TEXTO
* * *

Adelanto del libro Pésima memoria

Un cafecito con Juan Emilio Cheyre y el destape de los esqueletos

por  25 julio 2016
Un cafecito con Juan Emilio Cheyre y el destape de los esqueletos
El encuentro con Juan Emilio Cheyre fue importante, fuerte. Tanto, que a la salida de esa conversación, según conté a la periodista Claudia Cento, aunque era temprano por la mañana, al pasar “frente a un restorán peruano donde las sillas estaban todavía sobre las mesas, pregunté si me podían hacer un pisco sour y el barman, que estaba barriendo, me dijo que sí. Le pedí un pisco sour catedral que es como tres de los chilenos, con pisco de 40 grados. Después de la entrevista me había venido un bajón. El trago me devolvió el alma al cuerpo”. Me sentía liberado. ¿Cómo se sentirá hoy Juan Emilio del Sagrado Corazón de Jesús Cheyre Espinosa?

Escribo en momentos en que el general Juan Emilio Cheyre, el comandante en Jefe del Ejército que marcó distancia con la herencia de Pinochet, lo está pasando mal, muy mal. Después de retirarse, Cheyre inició un exitoso recorrido como académico universitario y hombre público, y llegó a ser presidente del Servicio Electoral. Hoy, los dos edificios de su vida, el militar y el civil, le han caído encima. Mientras escribo se halla en libertad bajo fianza, tras haber pasado varios días en prisión preventiva en una unidad militar. Sus esqueletos le han dado alcance…
En julio de 2005, cuando Cheyre comandaba el Ejército en gloria y majestad, lo visité en su oficina para hablar de un asunto delicado. A la periodista Claudia Cento del diario La Segunda le conté: “El contacto lo hizo un amigo mío y él (Cheyre) se mostró dispuesto a recibirme desde el primer momento. Fui a su despacho en la calle Zenteno. Fue amable y su personalidad me impresionó”. El amigo que gestionó la reunión era Osvaldo Puccio Huidobro, entonces ministro del Presidente Lagos. Osvaldo estuvo con su padre en La Moneda durante el bombardeo y fue llevado prisionero al mismo edificio en que Cheyre me recibía ahora y, luego, a la isla Dawson.

* * *

Registros en bruto
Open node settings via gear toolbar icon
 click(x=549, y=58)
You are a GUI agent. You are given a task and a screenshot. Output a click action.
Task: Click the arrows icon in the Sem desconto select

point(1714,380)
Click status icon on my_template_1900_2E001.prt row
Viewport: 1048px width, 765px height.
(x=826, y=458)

* * *

PARTES DEL EJERCICIO
(a) En el fragmento sobre Cheyre, ¿en qué calle estaba su despacho?
(b) Cambia "Sem desconto" por "Com desconto" en las entradas, desde la línea que contiene "You are a GUI" hasta el final de las entradas, y reproduce solo esas líneas sin alterar nada más.

LISTA DE RESPUESTAS
(a) En la calle Zenteno.

(b)
You are a GUI agent. You are given a task and a screenshot. Output a click action.
Task: Click the arrows icon in the Com desconto select

point(1714,380)
Click status icon on my_template_1900_2E001.prt row
Viewport: 1048px width, 765px height.
(x=826, y=458)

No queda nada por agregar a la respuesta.